Se vuoi ricevere le principali notizie pubblicate da BONDWorld iscriviti alla Nostra Newsletter settimanale gratuita. Clicca qui per iscriverti gratuitamente.
Analisi di : Swissquote
La moneta unica ha ceduto lo 0,10% contro il biglietto verde, testando ancora una volta il minimo multi-mensile a 1,0860. Dopo aver violato, giovedì scorso, il forte supporto a 1,0950 sulla scia della riunione della BCE, ora la moneta unica si sta dirigendo verso il prossimo supporto chiave, collocato a 1,0822 (minimo 10 marzo). Una violazione di questo livello spianerebbe la strada a un ulteriore calo verso 1,07 e poi 1,05. A nostro avviso, però, la flessione sarà piuttosto limitata perché la BCE sembra molto restia a prorogare a tutti i costi il suo programma di allentamento quantitativo.
Lunedì la sterlina britannica ha subito un altro colpo, scivolando dello 0,20% contro il biglietto verde, in calo a 1,2211. Nel complesso, il cable ha continuato a stabilizzarsi all’interno della fascia compresa fra 1,2250 e 1,24. Il rischio è ancora inclinato al ribasso mentre procedono le discussioni sull’approccio giusto – o meno dannoso – per mettere in pratica l’uscita del Regno Unito dall’Unione Europea. Al ribasso, si osserva un forte supporto intorno a 1,18, mentre al rialzo i livelli 1,24-1,2450 continueranno a costituire la resistenza principale.

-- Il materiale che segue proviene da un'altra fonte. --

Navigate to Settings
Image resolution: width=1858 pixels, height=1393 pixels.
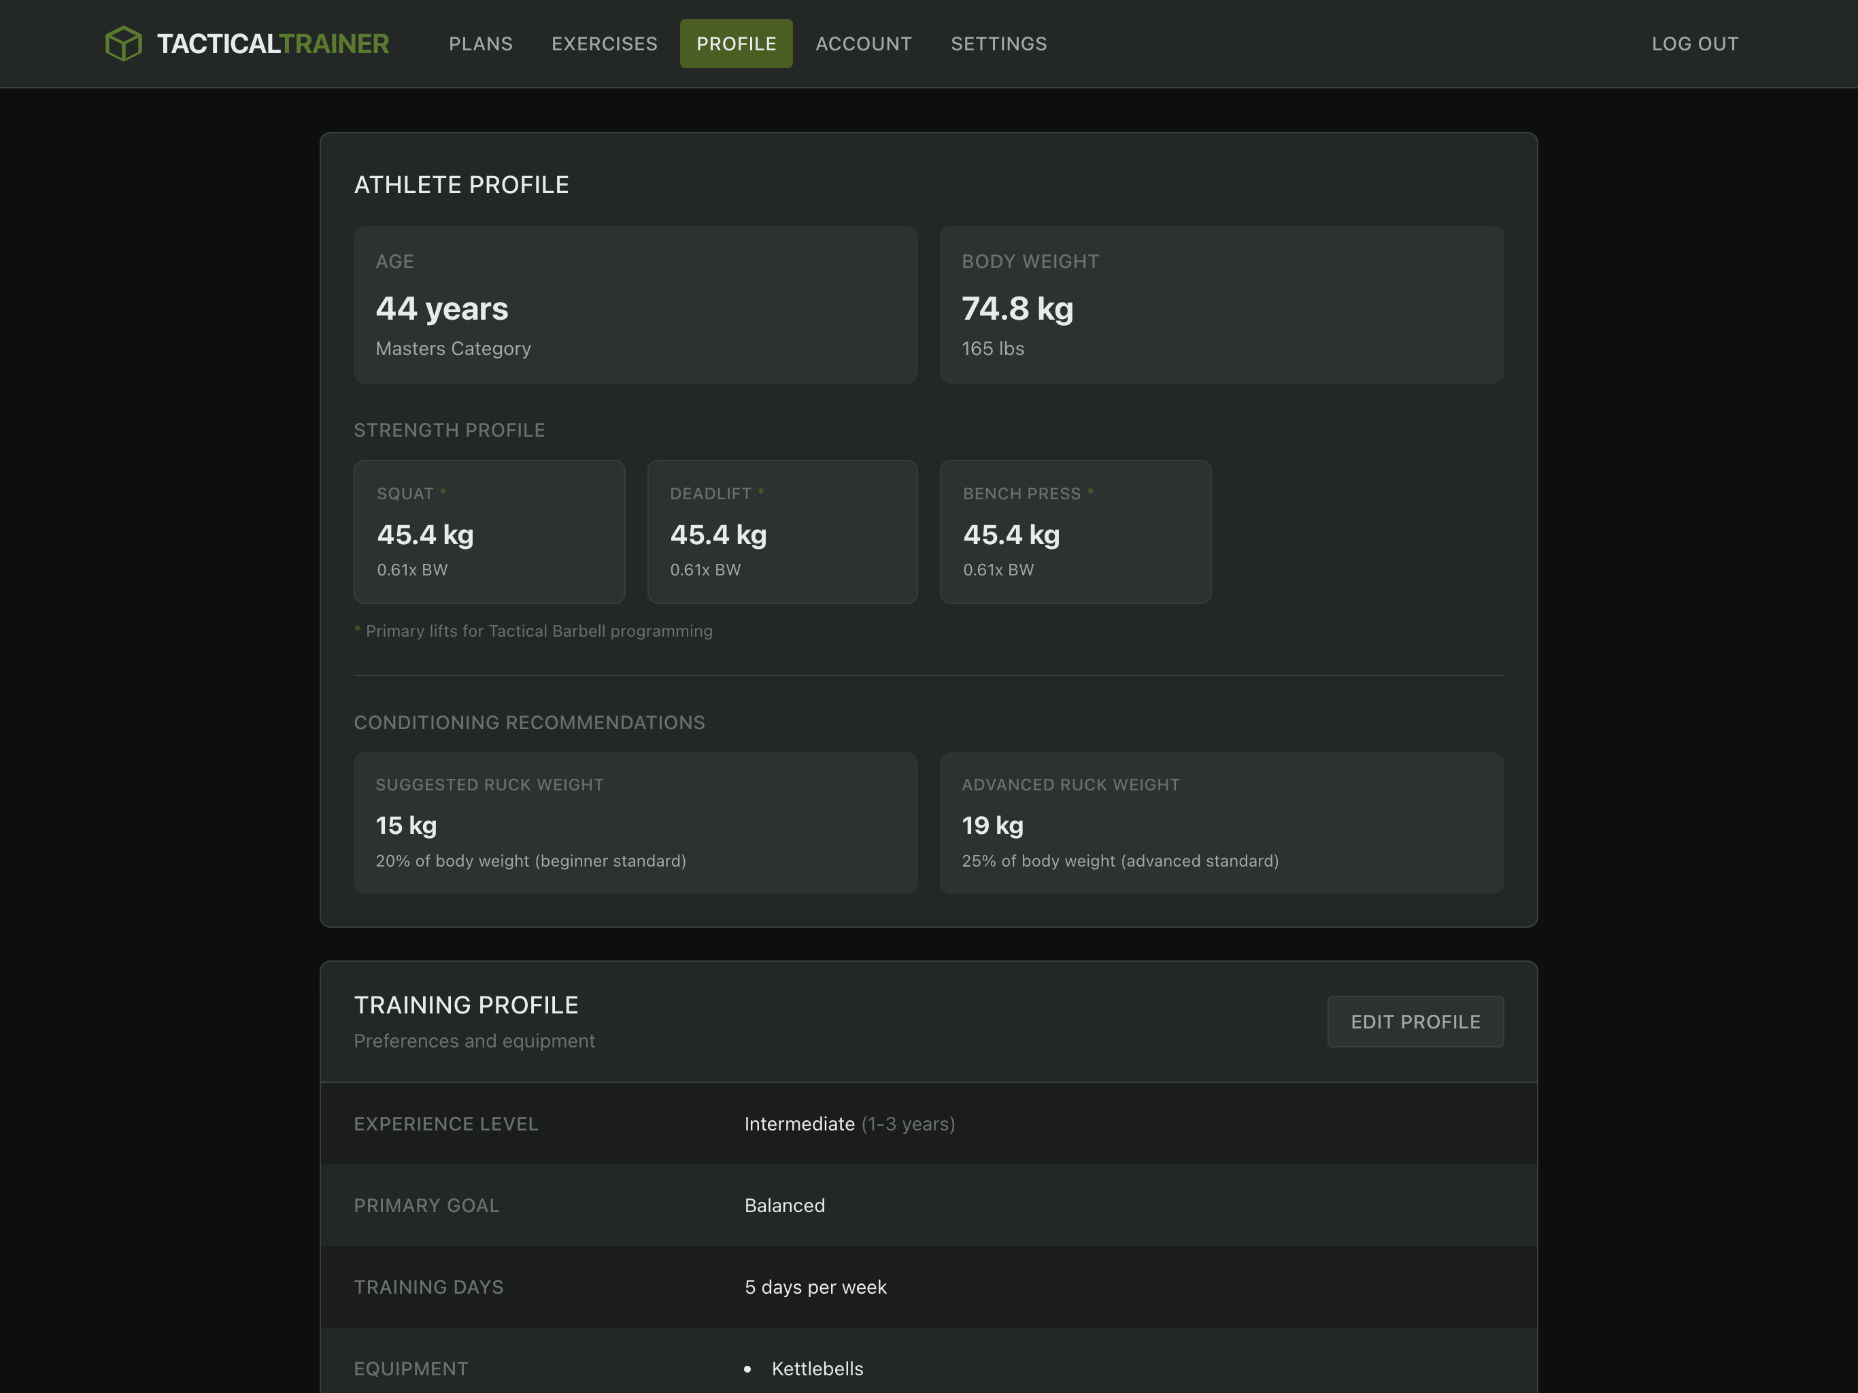[x=998, y=44]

Gran parte delle valute legate alle materie prime si è mossa al rialzo in Asia, nonostante il calo dei prezzi del greggio sulla scia dei commenti dall’Iraq. L’Iraq, infatti, ha detto di non essere disposto a partecipare al taglio della produzione dell’OPEC. Stamattina il Brent è sceso dello 0,30%, mentre negli USA, il West Texas Intermediate è scivolato quasi dello 0,50%, a 50,60 USD. I prezzi del greggio hanno compiuto un forte rally dall’inizio di ottobre, perché gli investitori avevano scommesso che il cartello del petrolio sarebbe riuscito a limitare le forniture per sostenere i prezzi. Anche l’Arabia Saudita e l’Iran sembravano pronti a fare delle concessioni, raggiungendo un pre-accordo a fine settembre a margine del vertice sull’energia di Algeri. Tuttavia, il rifiuto dell’Iraq di impegnarsi in uno sforzo comune potrebbe spingere altri membri dell’OPEC a rifiutare.
Sul fronte azionario, i mercati regionali asiatici hanno seguito la scia di Wall Street, estendendo i guadagni in modo generalizzato. Il Nikkei ha guadagnato lo 0,30%, il più ampio indice Topix un marginale 0,17%. Nella Cina continentale, gli indici di Shanghai e Shenzhen sono avanzati rispettivamente dell’1,23% e dello 0,95%. Sui mercati offshore, l’Hang Seng ha guadagnato lo 0,38% e il Taiex un più trascurabile 0,17%. In Europa, tutti i future sono positivi, suggerendo un’apertura in rialzo.
Oggi gli operatori monitoreranno i PMI in Francia, Germania ed Eurozona; il PMI manifatturiero e i discorsi di vari membri della Fed (Dudley, Bullard, Evans e Powell).